Click the Original, Code and Reconstruction tabs to read about the issues and how they were fixed.

Original


Source: Australian Bureau of Statistics (2020).


Objective and Targeted Audience

The selected data visualization was extracted from the Australian Bureau of Statistics website. The data was collected from 1988 until 2020 and the plot was released on December 11th 2020. The visualization is about the proportions of employees in casual employment during this period of time. ABS uses casual employment rate as the main indicator for whether an employee is entitled to paid leave and this data is essential to the policy makers and public works professionals to set policy decisions. Therefore, the target audience for this data visualization might be, but not limited to, policy makers, publick works professionals and employers.

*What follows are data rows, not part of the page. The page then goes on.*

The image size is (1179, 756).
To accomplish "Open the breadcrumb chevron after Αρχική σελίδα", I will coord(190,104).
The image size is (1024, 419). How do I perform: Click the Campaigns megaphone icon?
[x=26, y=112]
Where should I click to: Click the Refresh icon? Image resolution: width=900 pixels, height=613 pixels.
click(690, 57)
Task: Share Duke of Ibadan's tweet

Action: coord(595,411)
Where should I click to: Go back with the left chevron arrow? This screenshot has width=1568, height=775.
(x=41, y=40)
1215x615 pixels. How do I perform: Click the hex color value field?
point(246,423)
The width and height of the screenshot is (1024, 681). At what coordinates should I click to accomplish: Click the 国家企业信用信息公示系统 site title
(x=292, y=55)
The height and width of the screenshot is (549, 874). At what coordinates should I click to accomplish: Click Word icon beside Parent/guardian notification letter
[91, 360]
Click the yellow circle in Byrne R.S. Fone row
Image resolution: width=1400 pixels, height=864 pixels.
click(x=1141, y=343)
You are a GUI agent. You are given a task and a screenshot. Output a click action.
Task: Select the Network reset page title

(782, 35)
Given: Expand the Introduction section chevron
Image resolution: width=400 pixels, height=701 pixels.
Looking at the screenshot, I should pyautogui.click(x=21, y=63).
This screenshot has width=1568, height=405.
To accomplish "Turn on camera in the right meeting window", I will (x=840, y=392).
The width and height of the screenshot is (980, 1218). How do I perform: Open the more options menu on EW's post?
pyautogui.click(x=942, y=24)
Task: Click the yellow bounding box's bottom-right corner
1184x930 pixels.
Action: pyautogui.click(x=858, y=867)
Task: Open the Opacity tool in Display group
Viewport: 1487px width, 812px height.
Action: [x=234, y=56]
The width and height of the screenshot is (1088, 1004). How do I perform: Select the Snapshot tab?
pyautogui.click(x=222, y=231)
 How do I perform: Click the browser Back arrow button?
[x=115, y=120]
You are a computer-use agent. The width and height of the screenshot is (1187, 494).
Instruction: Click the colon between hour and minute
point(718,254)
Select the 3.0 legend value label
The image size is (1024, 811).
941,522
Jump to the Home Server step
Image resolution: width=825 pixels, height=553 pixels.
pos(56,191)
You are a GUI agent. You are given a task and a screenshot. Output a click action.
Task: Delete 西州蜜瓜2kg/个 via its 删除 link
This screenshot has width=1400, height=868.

The main problems analyzed in the visualization are:

  • Confusing Timeseries (Lines Layout): The visualization had split the timeseries between pre and post 2004 year, although it is reporting the same variables (employment rates) along the time for the same gender groups.

  • Difficult to correlate legend to the plot: Because of the previous issue, the plot has 6 different timeseries, each one with different colors, to identify the data of the genders between two different time periods (pre and post 2004). It made pretty difficult to interpret which gender each line is referring to in the plot. The choose of colors was also poor, since there is no similarity between the pre and post 2004 color for the same gender.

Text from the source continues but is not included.